Zum vorangegangenen Thread von Dobermann mache ich einen neuen auf, sozusagen als Gegengewicht. Vieleicht fallen euch ja auch Situationen ein, wo ihr von völlig unerwarteter Seite positive Reaktionen bekommen habt.
Mir ist beim Einkaufen mal eine ältere Dame begegnet, Typ Rüschenblüschen mit Brosche, die mir erst so lange auf die Unterarme starrte, daß ich schon mit einer abfälligen Bemerkung gerechnet habe. Aber nein, sie blinzelt mir nur verschwörerisch zu, zieht die Bluse zur Seite und zeigt mir eine uralte Rosentätowierung. Blinzelt nochmal und verschwindet lächelnd und ohne ein Wort.

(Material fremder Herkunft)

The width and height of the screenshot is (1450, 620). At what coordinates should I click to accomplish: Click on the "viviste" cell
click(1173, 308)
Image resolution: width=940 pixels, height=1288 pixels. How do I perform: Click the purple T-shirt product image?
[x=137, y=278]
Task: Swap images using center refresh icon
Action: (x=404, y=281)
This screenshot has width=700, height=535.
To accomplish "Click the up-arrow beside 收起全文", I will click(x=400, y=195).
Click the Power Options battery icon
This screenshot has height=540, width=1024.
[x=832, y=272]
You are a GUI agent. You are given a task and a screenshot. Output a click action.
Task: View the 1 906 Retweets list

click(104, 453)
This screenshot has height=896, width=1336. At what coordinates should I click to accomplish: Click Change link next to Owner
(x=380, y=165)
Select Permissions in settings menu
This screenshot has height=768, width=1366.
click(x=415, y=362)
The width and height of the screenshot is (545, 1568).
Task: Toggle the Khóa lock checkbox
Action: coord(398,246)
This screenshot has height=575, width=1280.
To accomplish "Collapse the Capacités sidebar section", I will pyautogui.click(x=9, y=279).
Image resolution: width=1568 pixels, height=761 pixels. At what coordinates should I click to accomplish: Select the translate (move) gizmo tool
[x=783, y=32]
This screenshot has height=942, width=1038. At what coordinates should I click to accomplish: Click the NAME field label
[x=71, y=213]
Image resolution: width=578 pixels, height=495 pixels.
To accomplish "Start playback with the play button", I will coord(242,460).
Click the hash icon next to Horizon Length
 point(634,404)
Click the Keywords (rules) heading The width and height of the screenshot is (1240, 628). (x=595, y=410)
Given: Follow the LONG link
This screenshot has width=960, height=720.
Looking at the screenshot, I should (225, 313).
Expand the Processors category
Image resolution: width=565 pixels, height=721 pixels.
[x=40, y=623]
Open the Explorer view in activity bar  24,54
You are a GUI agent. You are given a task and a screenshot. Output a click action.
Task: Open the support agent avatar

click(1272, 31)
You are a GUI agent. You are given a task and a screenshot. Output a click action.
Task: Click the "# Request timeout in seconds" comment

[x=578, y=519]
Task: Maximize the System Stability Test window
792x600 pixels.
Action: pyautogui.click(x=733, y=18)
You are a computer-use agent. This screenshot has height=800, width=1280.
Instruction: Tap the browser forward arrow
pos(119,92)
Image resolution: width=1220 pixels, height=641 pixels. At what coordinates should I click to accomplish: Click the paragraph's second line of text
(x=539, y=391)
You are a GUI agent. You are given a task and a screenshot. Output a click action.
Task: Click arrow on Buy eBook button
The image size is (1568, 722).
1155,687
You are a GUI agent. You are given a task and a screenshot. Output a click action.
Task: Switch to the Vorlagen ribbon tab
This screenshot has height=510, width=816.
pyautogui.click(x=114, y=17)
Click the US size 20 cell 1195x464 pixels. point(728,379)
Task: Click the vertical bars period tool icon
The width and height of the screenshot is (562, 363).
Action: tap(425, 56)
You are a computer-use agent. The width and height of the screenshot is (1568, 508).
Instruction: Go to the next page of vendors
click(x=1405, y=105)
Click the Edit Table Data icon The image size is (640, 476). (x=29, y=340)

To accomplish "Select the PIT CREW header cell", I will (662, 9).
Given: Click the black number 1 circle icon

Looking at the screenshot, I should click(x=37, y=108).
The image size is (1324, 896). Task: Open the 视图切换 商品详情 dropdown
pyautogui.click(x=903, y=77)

Wer das TM liest, hat vielleicht auch den Artikel gelesen, in dem ein Gefängnisdirektor einen Tätowierer dafür bezahlt hat, Knast- und Nazitattoos zu covern, weil er bemerkt hat, daß die Akzeptanz von Tätowierungen sehr mit der professionellen Qualität der Ausführung zusammenhängt, und den Inhaftierten damit 1. die Resozialisierung erleichtern wollte und zweitens dem Steuerzahler Geld gespart hat, weil Nazi-Tattoos sonst weggelasert werden müssten und das erheblich teurer ist. Das fand ich ziemlich cool.
Und wenn ich ehrlich bin, habe auch ich Vorurteile, dann nämlich, wenn man den Tätowierungen den Knast deutlich ansieht oder wenn es die erwähnten Nazitattoos sind. Allerdings richten sich dann die Vorurteile nicht gegen das Tätowiertsein an sich, und ich lasse sie mir auch nicht anmerken, sondern gegen die Überschreitung von Grenzen, die überhaupt dazu geführt haben, daß der Träger im Knast gelandet ist, bzw gegen die politische Haltung, die dahintersteht.
Und ich denke, so differenziert gesehen kann sich da keiner von freisprechen. Immer nur die Frage, wie man damit umgeht.